**WRITTEN PROBLEM A**: From the announcement of the Julieta Aranda exhibition, reproduce the passage from "Though we are" up to and including "stretched, flashed, collapsed?".
**WRITTEN PROBLEM B**: Continue the announcement for Julieta Aranda's exhibition at Sala Diaz, starting right after its last sentence.

**TEXT PROVIDED**:
-- begin --
Paul Russo - Black Abstracts

Archive for March 26th, 2008

You Had No 9th of May! -Julieta Aranda at Sala Diaz, San Antonio

Wednesday, March 26th, 2008

Artipedia - Arts News
Sala Diaz

Julieta Aranda “You Had No 9th of May!”

Julieta Aranda
You Had No 9th of May!

March 28 – April 27, 2008
Opening: Friday, March 28, 7 – 11 PM
Sala Diaz
517 Stieren
San Antonio, TX 78210
210 852 4492
salad@satx.rr.com

To break with the powerful linear conception of time as a line as a line consisting of Now-points seems to require a spatialization of a new kind. We need richer and more intricate architectural models that allow for temporal heterogeneity and multiplicity: not one line but always many.
Daniel Birnbaum, Temporal Spasms
……………………………………………………………………………………………

Sala Diaz is pleased to present a new work by Julieta Aranda, organized in conjunction with guest-curator Regine Basha. 

Though we are conditioned to experience ‘time’ or the immaterial concept of time, as a linear passage –measured conveniently by clocks, calendars, and other devices, isn’t it possible that the markers that we use to signal it: ‘yesterday’, ‘today’ and ‘tomorrow’ are an imposition ? Can’t we instead be the arbiters of our own experience of time? Can time be bent, sliced, poked through, stretched, flashed, collapsed?
-- end --
**RAW DATA**:
-- begin --
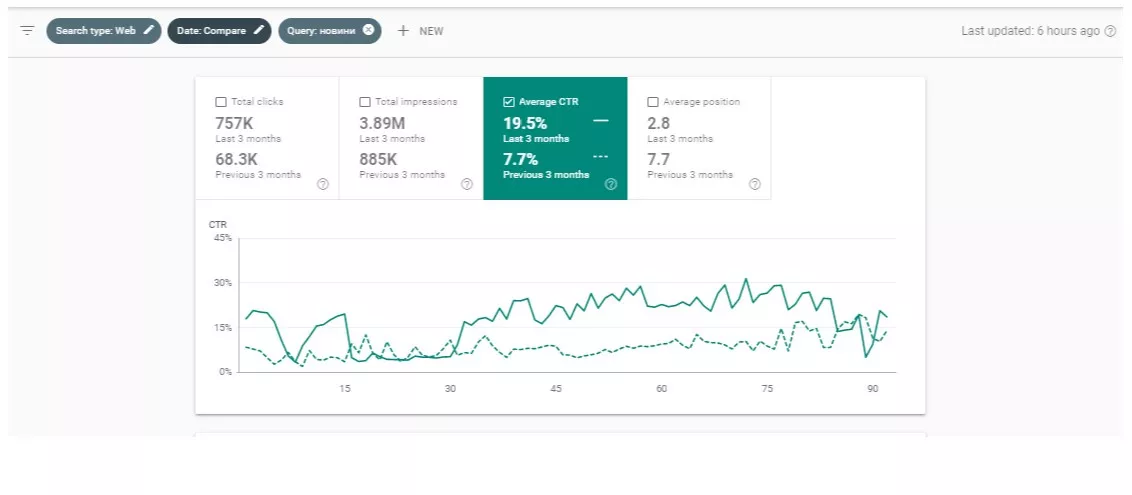The image size is (1132, 495).
Task: Open the filter list icon
Action: [x=27, y=31]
-- end --
**WRITTEN RESPONSE A**:
Though we are conditioned to experience ‘time’ or the immaterial concept of time, as a linear passage –measured conveniently by clocks, calendars, and other devices, isn’t it possible that the markers that we use to signal it: ‘yesterday’, ‘today’ and ‘tomorrow’ are an imposition ? Can’t we instead be the arbiters of our own experience of time? Can time be bent, sliced, poked through, stretched, flashed, collapsed?

**WRITTEN RESPONSE B**:
Julieta Aranda’s new work, You Had No 9th of May! underlines the rigidity of our construction of time, and proposes as an alternative several material representations for it. What does the shape of time actually look like?

Aranda’s primary source is the elusive International Date Line (IDL). Zigzagging across the earth, the IDL is an imaginary line on the globe that separates two consecutive calendar days and indicates the boundary between today and tomorrow. Despite its name however, the precise location of the IDL is not fixed by any international law, treaty or agreement (though it is commonly identified on maps as being 180 degrees longitude from the 0 meridian located in Greenwich, England). The peculiar course of the International Date Line in fact bends forward a day and back across the South Pacific archipelago of Kiribati, causing an aberration in our assumed time-space continuum (in 1995, the archipelago decided to move the dateline so that its territory would no longer be split between ‘today’ and ‘tomorrow’).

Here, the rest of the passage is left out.